Uma vez por ano vou à Convenção de Alfaiates e percebo como somos poucos neste país. Estão lá 30, mas seremos 50 ou 60, porque nem todos aderem ao encontro. Todos homens, com idades entre os 60 e os 90 anos, activos, a exercer a profissão, com encomendas. Porque há clientes para esta profissão. São pessoas habituadas a fatos à medida, que lhes assentam melhor, políticos, quadros superiores, homens mais novos cansados de tanta massificação. Mas havia uma lacuna: fatos um pouco mais descontraídos, menos conservadores, mais cintados. Porque há uma nova vaidade nos homens citadinos e uma nova procura de exclusividade. O estilo dandy, tão na moda, requer roupa mais casual, mais compatível com o andar de transportes públicos, e nos fatos ele vai para além do típico fato preto com camisa branca. São homens mais atentos às tendências.

Se ninguém pergunta a uma médica como faz a apalpação do doente por que me perguntam a mim pelas medidas?

Há dois anos decidi investir exclusivamente na moda masculina: fatos completos – calça, colete, gravata ou laço —, smokings e fraques. Apostei nos forros fora do vulgar, é a imagem de marca do meu espaço, o L’Atelier28. E preocupei-me em criar um negócio sustentável para o país, usando mão-de-obra e matéria-prima preferencialmente portuguesas. Mas vi, com alguma pena, que a escassez de certos materiais me obriga a recorrer a fornecedores estrangeiros, onde os valores são completamente diferentes e os materiais não são melhores. E isso é o que me irrita! Porque havia tecidos muito bons em Portugal, ao nível do Scabal, que é o ferrari dos tecidos de alfaiataria, produzido no Reino Unido.

Os preconceitos que persistem

O produto-estrela do L’Atelier28 é, sem sombra de dúvida, o smoking azul escuro. Pelo corte, pelo material e pela cor, distingue-se logo de um fato vulgar. O fato que desenhei para o meu marido, quando me casei, está igualmente na minha galeria dos troféus. Para que fosse surpresa para mim também, pedi a um amigo alfaiate que fizesse as provas. E este fato de noivo (do meu noivo!), clássico, riscado, castanho escuro, resultou muito bem.
Com o passar do tempo percebi que há quem se intrigue com a forma de tirar determinadas medidas. Mas essa é a parte que me põe um sorriso rasgado na cara. Se ninguém pergunta a uma médica como faz a apalpação do doente por que razão me perguntam a mim pelas medidas? Tiro-as de uma forma discreta, profissional e algumas são tiradas com a ajuda dos clientes. Este é um preconceito que, por vezes, tenho de enfrentar.

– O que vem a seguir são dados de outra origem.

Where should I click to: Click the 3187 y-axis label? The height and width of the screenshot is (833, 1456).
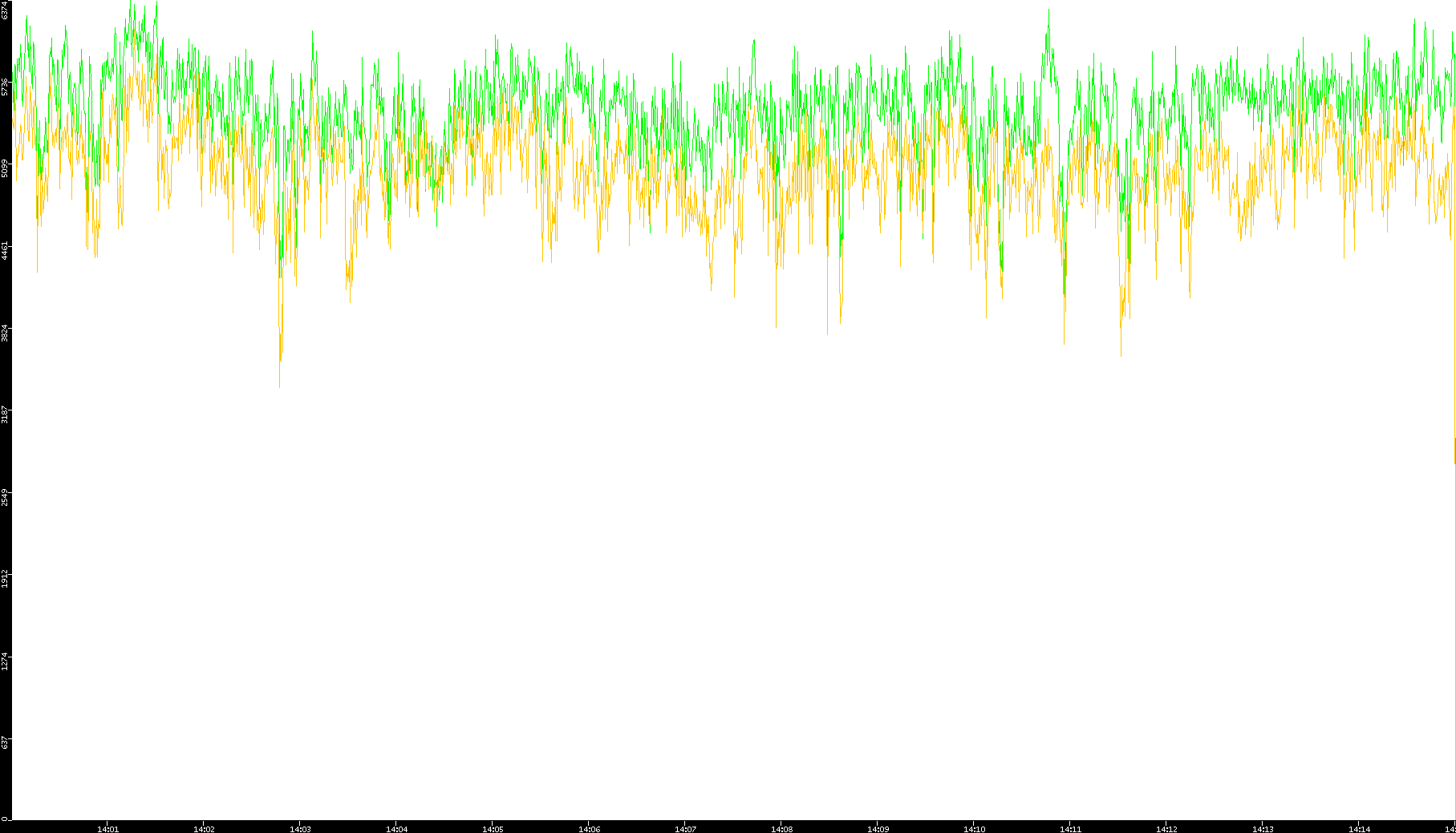pos(6,414)
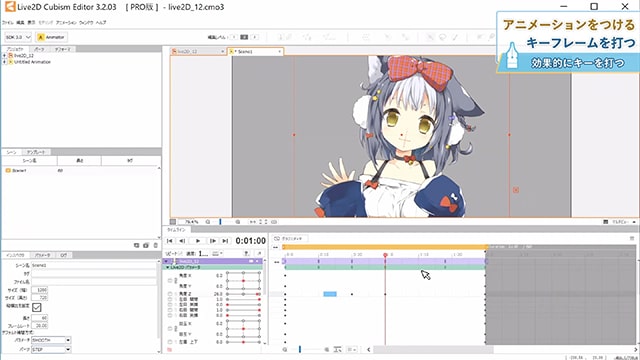Screen dimensions: 640x360
Task: Step back one frame
Action: [182, 241]
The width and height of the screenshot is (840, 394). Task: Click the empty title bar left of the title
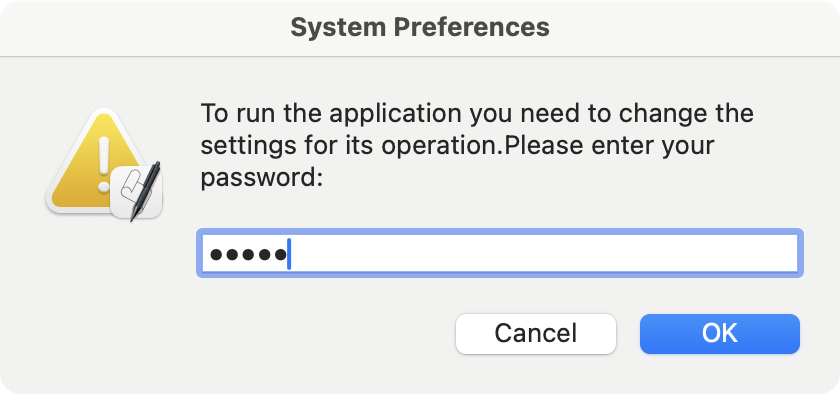pos(145,27)
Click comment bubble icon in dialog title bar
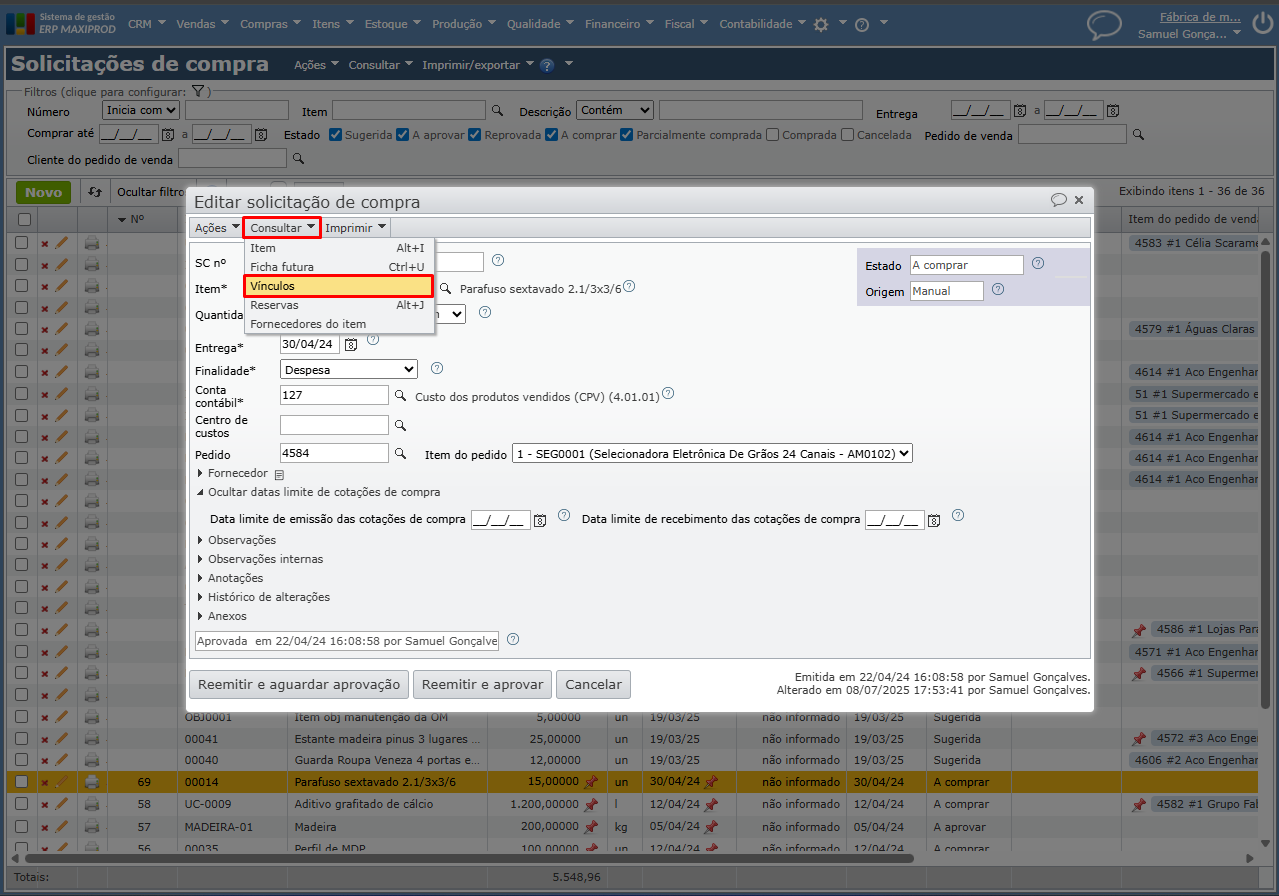The width and height of the screenshot is (1279, 896). (x=1058, y=200)
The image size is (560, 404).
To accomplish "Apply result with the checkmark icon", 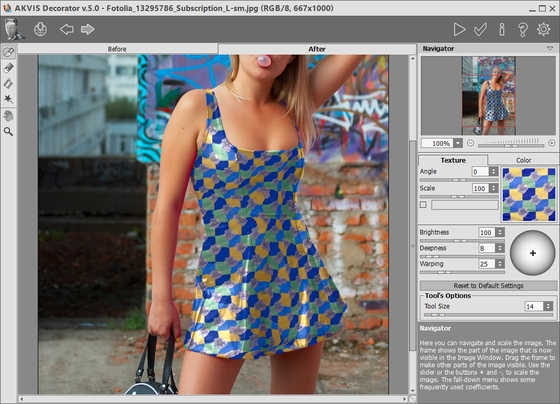I will [480, 30].
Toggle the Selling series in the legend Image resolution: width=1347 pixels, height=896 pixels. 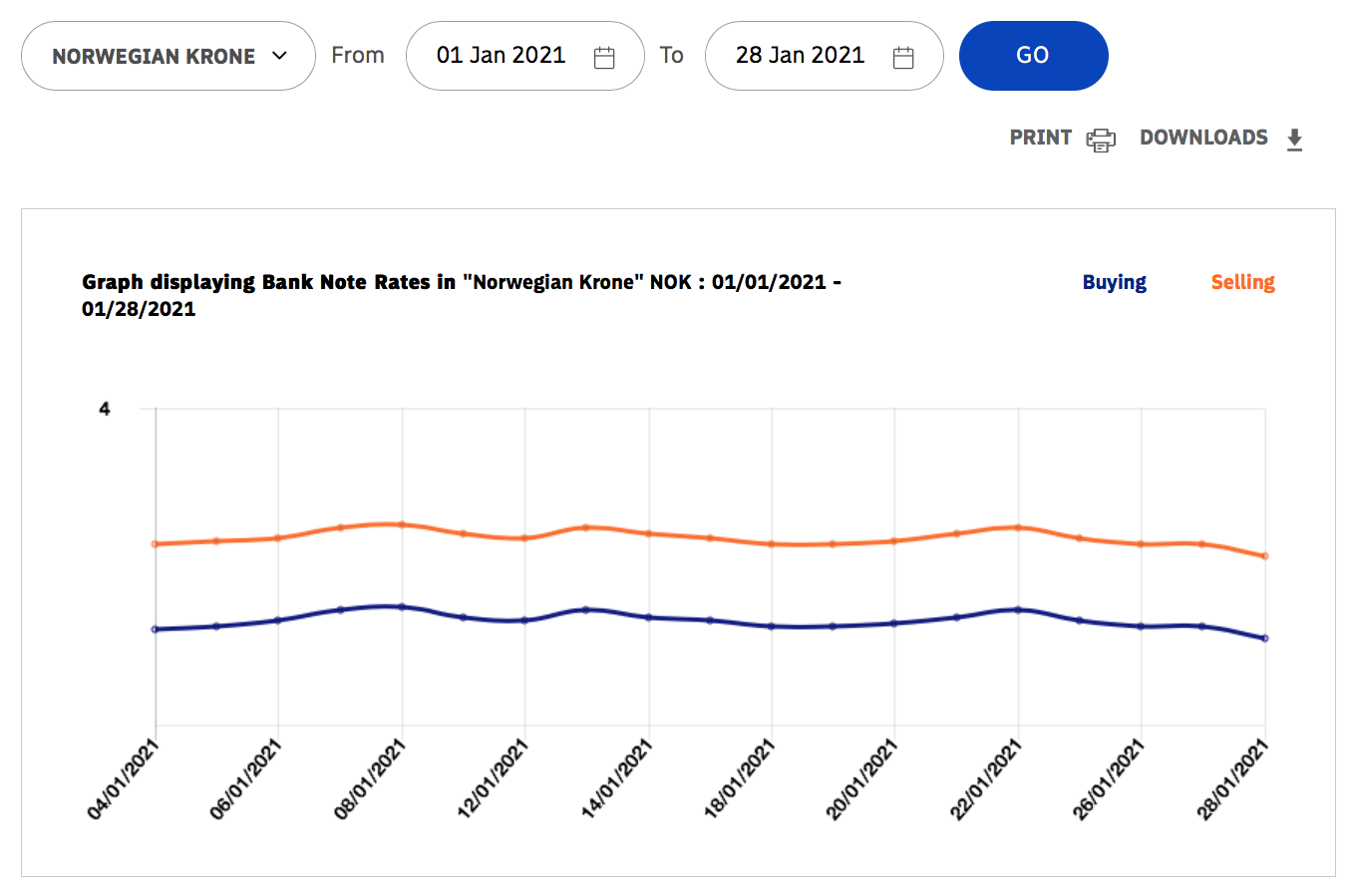coord(1242,282)
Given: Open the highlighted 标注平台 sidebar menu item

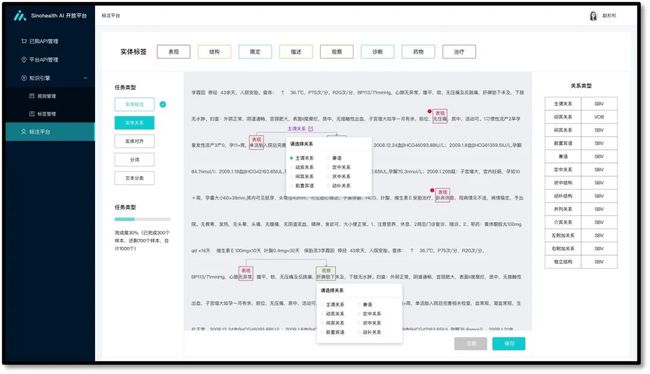Looking at the screenshot, I should coord(50,131).
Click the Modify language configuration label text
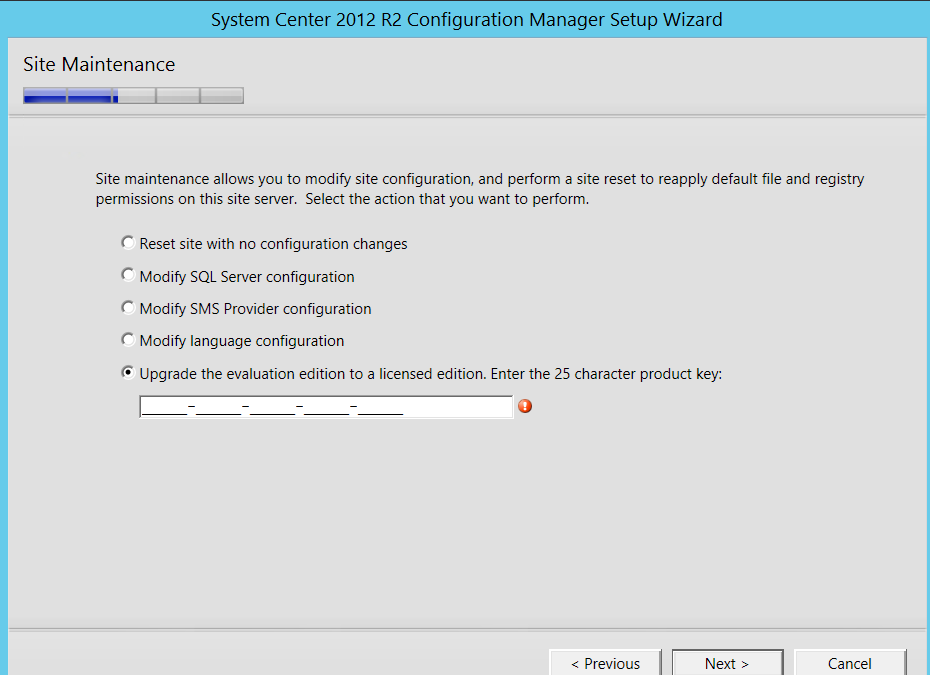Screen dimensions: 930x675 click(x=242, y=341)
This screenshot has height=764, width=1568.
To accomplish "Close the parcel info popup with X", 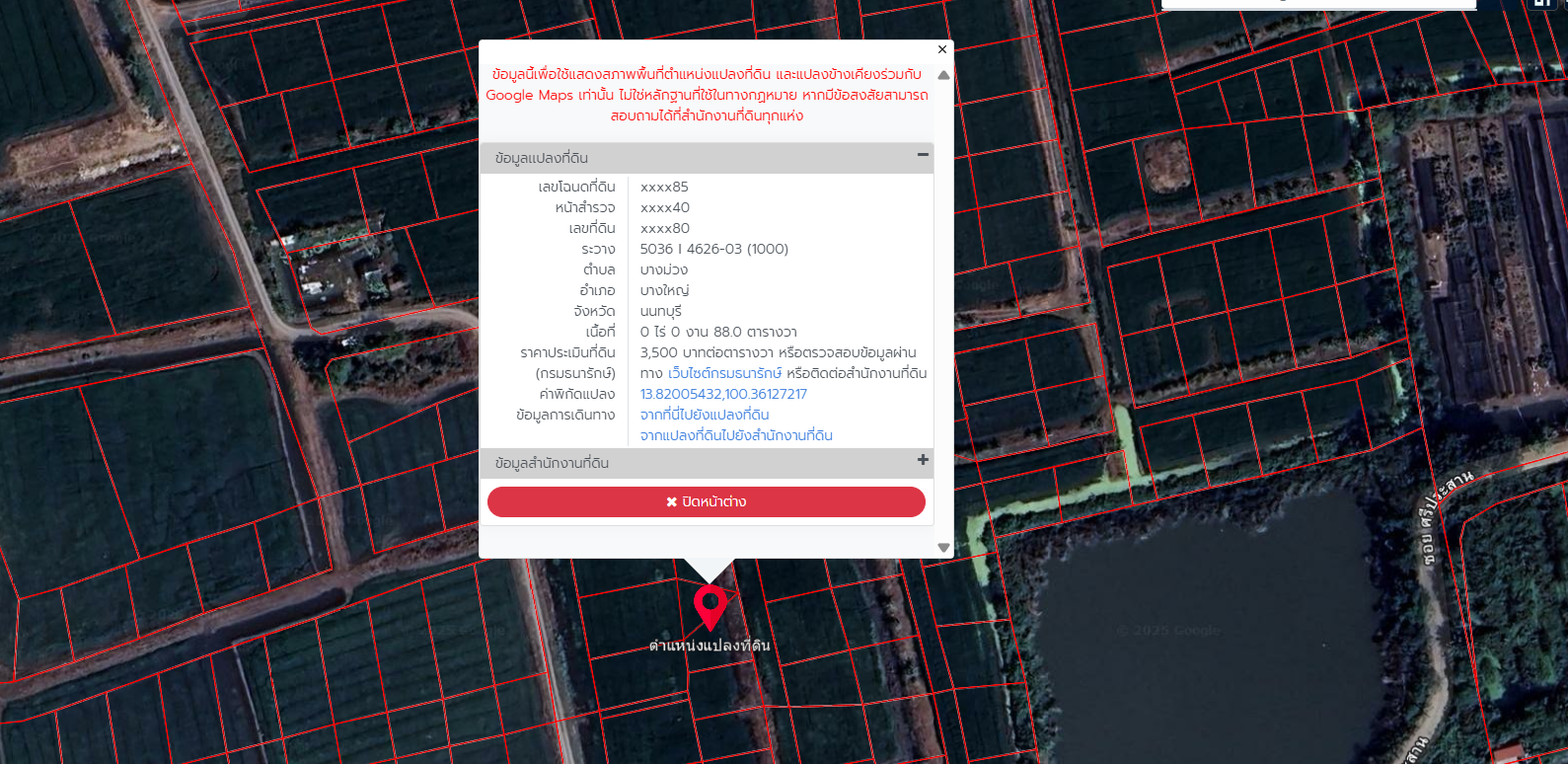I will pyautogui.click(x=942, y=49).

Vivo a minha profissão com paixão, mas o mais importante para mim é a minha família

A minha marca tem uma dimensão pequena mas oferece tudo o que as marcas de prestígio têm. E eu consigo disfarçar um ombro descaído, uma barriga proeminente e fazer sentir uma pessoa especial. As outras lutam pela etiqueta e não oferecem o exclusivo e uma manufactura personalizada.
Apostei numa área muito diferente que vivo com muita paixão. Mas se me perguntarem o que para mim é realmente importante respondo que é a família, as minhas duas filhas. E nem por isso me sinto diminuída, inútil ou doméstica. Não o encaro de uma forma negativa, pelo contrário!
Só que, desde pequena, sempre senti que era a desenhar e a fazer bonecos para moda que me sentia bem. O meu pai guardou-os sempre e encorajou-me. Talvez por ser arquitecto. Porque na família ninguém se dedicou a esta área. A comparação não é assim tão inusitada. Cada vez mais penso que a alfaiataria é a arquitectura da moda, porque também obedece a paramêtros muito rígidos”.